Plaintiff alleges that Ms. Wooten wrongfully violated his privacy rights and wrongfully interfered with his son’s passport application. See id. at PageID # 15. Specifically, Plaintiff alleges that Ms. Wooten violated the federal “Privacy Act,” “Hawaii’s Privacy . . . Act,” the “Goldman Act,” the “International

Child Abduction Remedies Act,” the “Hague Convention,” and Plaintiff’s “parental rights,” in addition to defaming Plaintiff. Id. at PageID ## 12, 13, 17. “Plaintiff demands monetary damages of $450,000.00.”3 Id. at PageID # 18.

Senator Schatz and Ms. Wooten removed the case to this court on January 7, 2022. ECF No. 1. That removal included a Certification of Scope of Employment, wherein a designee of the Attorney General of the United States

certified that Senator Schatz and Ms. Wooten were acting within the scope of their federal office or federal employment at the time the allegedly wrongful conduct occurred. See ECF No. 1-1. On the basis of that proper Certification, the court substituted the United States for Senator Schatz and Ms. Wooten pursuant to 28

U.S.C. § 2679(d); the United States is thus the sole defendant in this case, and Senator Schatz and Ms. Wooten have been dismissed. See ECF No. 5.4

3 Plaintiff does not appear to request injunctive relief in the form of passport issuance. See ECF No. 1-2 at PageID # 18. To the extent the Complaint could be read as requesting such relief, that request is clearly precluded by Stone v. U.S. Embassy Tokyo, 2020 WL 6701078 (D.D.C. Nov. 12, 2020), aff’d, 2021 WL 2255016 (D.C. Cir. May 17, 2021), in which he already sought such relief. 4 The counsel-prepared order substituting the United States for Senator Schatz and Ms. Wooten, ECF No. 5, specified that the substitution was “for the state law claims.” Id. at PageID # 36. This case, however, features both state law claims and federal law claims, e.g., Plaintiff’s claim under the Privacy Act, 5 U.S.C. § 552a et seq. The court now confirms that the substitution made in the prior order should be made with respect to the claims under federal law as well, pursuant to 28 U.S.C. § 2679(d)(1).
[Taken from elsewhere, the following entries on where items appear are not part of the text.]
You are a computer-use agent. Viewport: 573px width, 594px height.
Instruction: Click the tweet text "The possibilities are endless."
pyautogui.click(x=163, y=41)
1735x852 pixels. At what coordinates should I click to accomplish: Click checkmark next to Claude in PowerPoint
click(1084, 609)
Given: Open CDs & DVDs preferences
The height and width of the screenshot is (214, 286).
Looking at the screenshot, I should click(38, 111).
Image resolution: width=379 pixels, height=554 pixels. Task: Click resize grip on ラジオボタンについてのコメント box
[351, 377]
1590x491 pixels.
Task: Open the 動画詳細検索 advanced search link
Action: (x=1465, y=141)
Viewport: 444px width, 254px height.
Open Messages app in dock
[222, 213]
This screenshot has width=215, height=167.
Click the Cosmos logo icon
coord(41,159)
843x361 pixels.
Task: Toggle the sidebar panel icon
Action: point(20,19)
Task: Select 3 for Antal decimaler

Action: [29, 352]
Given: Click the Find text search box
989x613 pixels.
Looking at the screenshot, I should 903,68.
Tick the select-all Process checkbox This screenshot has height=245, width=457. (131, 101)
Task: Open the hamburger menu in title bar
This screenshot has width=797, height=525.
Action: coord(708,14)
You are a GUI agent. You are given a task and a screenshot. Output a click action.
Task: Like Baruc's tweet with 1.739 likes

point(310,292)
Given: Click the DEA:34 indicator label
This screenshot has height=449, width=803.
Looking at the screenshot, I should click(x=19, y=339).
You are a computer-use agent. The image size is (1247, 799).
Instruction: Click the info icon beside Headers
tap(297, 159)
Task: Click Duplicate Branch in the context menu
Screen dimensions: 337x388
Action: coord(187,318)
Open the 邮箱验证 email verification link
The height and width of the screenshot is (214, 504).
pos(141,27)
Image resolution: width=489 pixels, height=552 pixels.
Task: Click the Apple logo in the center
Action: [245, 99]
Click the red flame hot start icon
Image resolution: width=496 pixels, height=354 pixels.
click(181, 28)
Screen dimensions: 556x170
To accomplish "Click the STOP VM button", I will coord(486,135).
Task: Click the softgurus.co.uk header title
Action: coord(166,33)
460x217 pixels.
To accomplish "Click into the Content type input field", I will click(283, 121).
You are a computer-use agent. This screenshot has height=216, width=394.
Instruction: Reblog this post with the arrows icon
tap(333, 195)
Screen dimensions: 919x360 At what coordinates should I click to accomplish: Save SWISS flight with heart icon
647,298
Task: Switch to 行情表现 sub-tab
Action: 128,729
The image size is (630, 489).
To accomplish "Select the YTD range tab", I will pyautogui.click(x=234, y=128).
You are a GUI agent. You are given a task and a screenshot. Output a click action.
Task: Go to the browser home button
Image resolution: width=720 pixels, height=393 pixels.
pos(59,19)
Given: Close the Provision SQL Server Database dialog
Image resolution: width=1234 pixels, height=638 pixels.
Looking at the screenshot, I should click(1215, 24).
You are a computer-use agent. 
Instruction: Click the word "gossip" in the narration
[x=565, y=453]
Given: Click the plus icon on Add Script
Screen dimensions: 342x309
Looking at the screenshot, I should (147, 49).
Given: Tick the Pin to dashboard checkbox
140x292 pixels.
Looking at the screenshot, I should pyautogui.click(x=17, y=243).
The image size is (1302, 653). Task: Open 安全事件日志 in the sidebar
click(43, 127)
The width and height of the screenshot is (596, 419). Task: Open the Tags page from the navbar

Compare id. § 2679(d)(2) (“Upon certification by the Attorney General . . . , any civil action or proceeding commenced upon such claim in a State court shall be removed,” and “the United States shall be substituted as the party defendant.” (emphasis added)), with id. § 2679(d)(1) (“Upon certification by the Attorney General . . . , any civil action or proceeding commenced upon such claim in a United States district court shall be deemed an action against the United States . . . and the United States shall be substituted as the party defendant.”). The United States filed the instant Motion to Dismiss on February 11, 2022. ECF Nos. 15, 15-1. The Motion is grounded in Federal Rule of Civil

Procedure 12(b)(1), for lack of subject-matter jurisdiction, and also in Federal Rule of Civil Procedure 12(b)(6), for failure to state a claim on which relief can be granted. See ECF No. 15. Plaintiff has not filed a response, which was due on

March 7, 2022, ECF No. 16. Accordingly, the United States has not filed an optional reply, which was due on March 14, 2022, id. The court decides the Motion without a hearing pursuant to Local Rule 7.1(c). III. STANDARDS OF REVIEW

Federal Rule of Civil Procedure 12(b)(6) permits a motion to dismiss for “failure to state a claim upon which relief can be granted.” A Rule 12(b)(6) dismissal is proper when there is either a “lack of a cognizable legal theory or the

absence of sufficient facts alleged.” UMG Recordings, Inc. v. Shelter Capital Partners, LLC, 718 F.3d 1006, 1014 (9th Cir. 2013) (quoting Balistreri v. Pacifica Police Dep’t, 901 F.2d 696, 699 (9th Cir. 1988)).